John 16:33
"In the world you have tribulation, but take courage; I have overcome the world."
Adversities and hardships are opportunities for us to go higher. Our present state of mind can not comprehend why God does not prevent every negative thing from coming into our lives. In fact, Jesus said, "In this life you will have trouble." "Unfair things will happen to you, " he said, but, more importantly, "Be of good cheer for I have overcome the world."
This is seen throughout scripture, and it's a hard pill to swallow for many. I pray, I do good deeds, why do I still have such hardship is a question that plagues us all. God says if we'll keep the right attitude, if we'll stay full of joy and full of hope, even though he may not stop all the trouble, when we come out, we won't be the same as before. We'll be more blessed, healthy, and prosperous, better off than we were previously.
So why doesn't God stop the adversity? Why can't we just live in peace always? That, Dear Reader, is one topic no one can answer. And, unfortunately, no one will ever be able to answer it effectively until confronted by God. Adversity is a part of life, get over it, and roll with it.
Think about Joseph. His brothers were so jealous of him, they sold him into slavery. Other young men his age, no doubt, were out having a good time, enjoying their lives. But Joseph was confined, living in a foreign land, having to work all the time. It was unfair: worse yet, Joseph's heartache and pain were caused by somebody else's poor choices and somebody else's bad attitude.
But God saw that injustice. God said in the book of Joel, "I will restore the years that have been stolen from you." (Joel 2:25) That's what he did for Joseph. Even thought Joseph spent thirteen years in slavery and in prison, God made it all up to him. When he came out, he didn't have to go back home and start over. NO, he came out promoted and increased. He now had a position of honor as the prime minister of all Egypt. Second in command only to the Pharaoh.
God took the adversity and injustice, and because Joseph kept the right attitude, God brought him out much better then he was before. In other words, God made the enemy pay for bringing the injustice into Joseph's life.
You know, you never stop learning in life especially about scripture. And while I write this blog I think of my own injustices. For one, once a lively, spry adult five years ago, I now must counter my days with a chronic illness. I was diagnosed with fibroymalgia then which brought on a myriad of adversity. Peripheral neuropathy, pancreatitis, ulcers, and heightened nervous system are just a few of the extensions that are usually caused by the disease. To make matters worse, I had two boys still at home I had to care for. So quitting and going on disability were not an option. I had no one to turn to while the case sat on a court room desk waiting for some kind, sympathetic person to approve.
I spent three years perusing the internet in search of a cure. Every stride I made I was certain I had cured myself. Sadly, my last two years were spent in reality. Trying to manage the symptoms became my survival mode as I grimaced each morning getting out of bed pulling myself together for work. Many a day can be nightmare. Living with fibro is not only an uncomfortable disease, but you never know if you'll be transported to the hospital on any given day for a another long stint. It is as if you work in survival mode. Survival mode to keep the house is about it because you have no energy for anything else in life.
Anyway, I was sitting in church last week. I had been thinking of my five year stretch with the illness, and how God has helped me manage and work with my never ending list of symptoms. It is better than five years ago, and I was giving thanks to God for keeping me well for the most part. Ad I looked up at Christ on the cross, I had an epiphany. Two small phrases entered my heart simultaneously, "Magnify God. God can cure all illnesses." Immediately following I felt a sense of peace.

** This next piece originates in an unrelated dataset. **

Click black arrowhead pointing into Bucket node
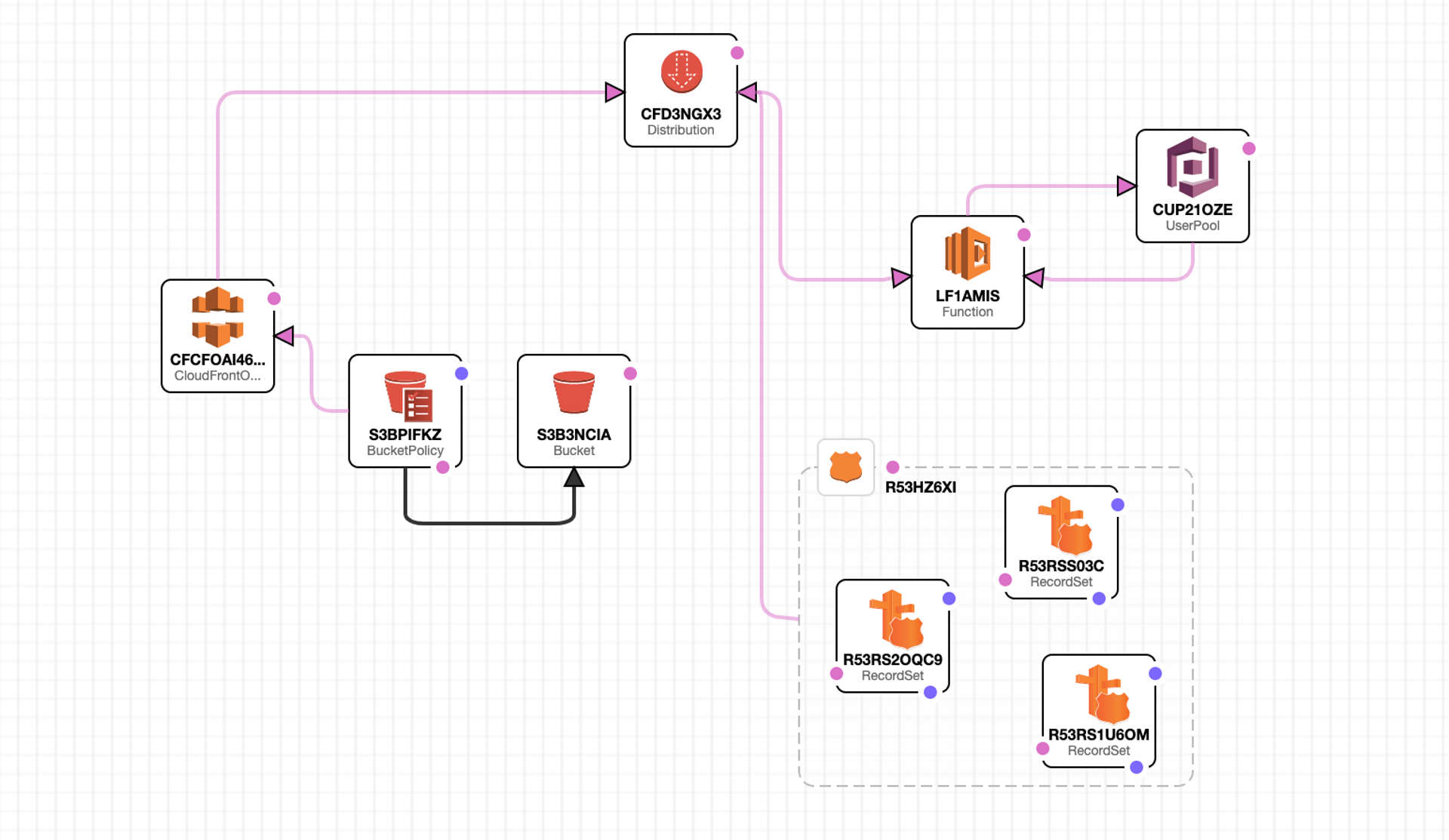This screenshot has height=840, width=1449. point(574,477)
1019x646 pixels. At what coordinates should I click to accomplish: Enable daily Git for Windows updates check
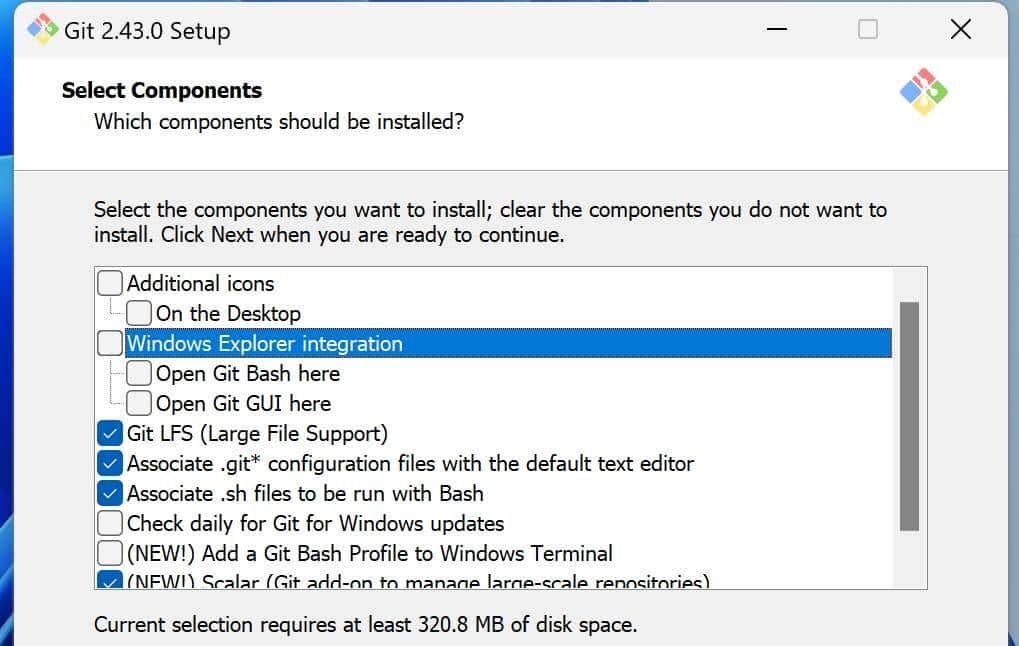(109, 523)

Such peace filled my heart, that it coursed through my being. I spent the last to years living with the reality the disease has no cure, but not living with the Biblical promise that God can cure all things. Can God cure me today? That was not even in my thoughts. Just the thought that God cures all things made me look at life differently. There was a huge sense of acceptance right then and there. We are filled with adversity, but God WILL change all things because he has the ability to cure all things. My heart is hopeful.
Dear Reader, God is keeping the records in your life, as well. If somebody has mistreated you, done you wrong, or your are experiencing hardship, don't sit around feeling sorry for yourself. Let hope fill your heart. Know that God will bring you out with twice what you had before. God will never waste anything that you go through. Feel the peace, accept.